*DOCUMENT EXCERPT*.

DOUG PAISLEY


Since the release of his self-titled debut fifteen years ago, Doug Paisley has earned accolades for unflinchingly self-reflective songs delivered with simplicity and beauty. Though Paisley has always collaborated with topnotch Canadian musicians including luminaries like Garth Hudson, Leslie Feist, and Mary Margaret O’Hara, his records have drawn poignancy also from moments where the listener hears Paisley as he most often hears himself: unadorned and alone with his guitar. The critical response to Paisley’s sophomore release, Constant Companion, underlined this quality. MOJO, naming the album one of the top ten of 2010, found in its “rare kind of purity” evidence that “an anti-star is born”.

While Rolling Stone deemed it to be a “nearly perfect singer-songwriter record”, UNCUT described it as “sure-footed and ageless…uncluttered, sad and unerringly lovely.” The “quiet and contemplative” nature of Paisley’s last record, Starter Home, continued this trend, earning it a place in the New Yorker’s top ten albums of 2018.

*PROVIDED MATERIAL*.
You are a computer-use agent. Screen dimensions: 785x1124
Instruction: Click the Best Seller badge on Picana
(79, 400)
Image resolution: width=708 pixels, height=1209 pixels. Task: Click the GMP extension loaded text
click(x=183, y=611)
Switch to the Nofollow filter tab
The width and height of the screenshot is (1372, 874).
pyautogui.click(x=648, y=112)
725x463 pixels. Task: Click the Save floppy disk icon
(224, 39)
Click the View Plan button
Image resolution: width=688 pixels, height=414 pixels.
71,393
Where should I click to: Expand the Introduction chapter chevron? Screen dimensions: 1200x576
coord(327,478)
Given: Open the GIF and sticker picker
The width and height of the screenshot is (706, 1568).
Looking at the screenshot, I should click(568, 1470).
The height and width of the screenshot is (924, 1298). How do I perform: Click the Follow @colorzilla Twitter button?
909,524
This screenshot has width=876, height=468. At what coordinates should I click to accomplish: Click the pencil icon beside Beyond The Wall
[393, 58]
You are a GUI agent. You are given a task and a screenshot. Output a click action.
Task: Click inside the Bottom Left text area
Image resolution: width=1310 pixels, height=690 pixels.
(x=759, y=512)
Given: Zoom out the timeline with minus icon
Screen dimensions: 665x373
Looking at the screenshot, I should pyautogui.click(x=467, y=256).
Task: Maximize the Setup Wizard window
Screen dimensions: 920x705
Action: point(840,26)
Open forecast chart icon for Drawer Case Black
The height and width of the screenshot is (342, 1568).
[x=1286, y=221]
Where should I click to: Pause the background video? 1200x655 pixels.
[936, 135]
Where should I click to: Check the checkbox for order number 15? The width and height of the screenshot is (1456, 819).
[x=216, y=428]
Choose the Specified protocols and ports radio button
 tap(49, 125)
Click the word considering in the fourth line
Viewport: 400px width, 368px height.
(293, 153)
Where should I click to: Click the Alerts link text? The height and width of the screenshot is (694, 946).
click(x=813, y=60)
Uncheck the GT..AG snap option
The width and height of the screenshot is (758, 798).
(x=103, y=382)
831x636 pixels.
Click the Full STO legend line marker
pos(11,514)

*WRITTEN EXERCISE A*.
From the Doug Paisley biography, pull out the passage starting with "While Rolling Stone deemed it" and going on through "albums of 2018.", copied word for word.
*WRITTEN EXERCISE B*.
Extend the Doug Paisley biography by writing what comes next after its final sentence.

*EXERCISE OUTPUT A*.
While Rolling Stone deemed it to be a “nearly perfect singer-songwriter record”, UNCUT described it as “sure-footed and ageless…uncluttered, sad and unerringly lovely.” The “quiet and contemplative” nature of Paisley’s last record, Starter Home, continued this trend, earning it a place in the New Yorker’s top ten albums of 2018.

*EXERCISE OUTPUT B*.
Paisley’s new record, Say What You Like, underscores his prowess as a songwriter, while exploring new sonic terrain with producer Afie Jurvanen. Distilled from more than 250 unrecorded songs penned by Paisley over the last decade, the eleven tracks selected by Jurvanen combine folk, country and pop sensibilities to showcase Paisley’s rich sense of melody and remarkable way with words. The final product is Paisley at his best – honest, exposed, searching – and yet comforting in his ability to communicate the universal in the struggles of the individual. In meditations on the disappointments and shortcomings of love,

Paisley looks hard at middle age, and facing the time “when looking young is getting old.” “We’re always somewhere in-between forever and walking away / we’ll spend a lifetime, you and me, day by day.” One cannot help but get the sense from these songs that Paisley simply must write – it's about emotional survival and the process of working through. “As a songwriter these days,” Paisley reflected earlier this year, “there’s very little to gain and very little to lose so I am working only from the heart, there’s no other motive.” It shows..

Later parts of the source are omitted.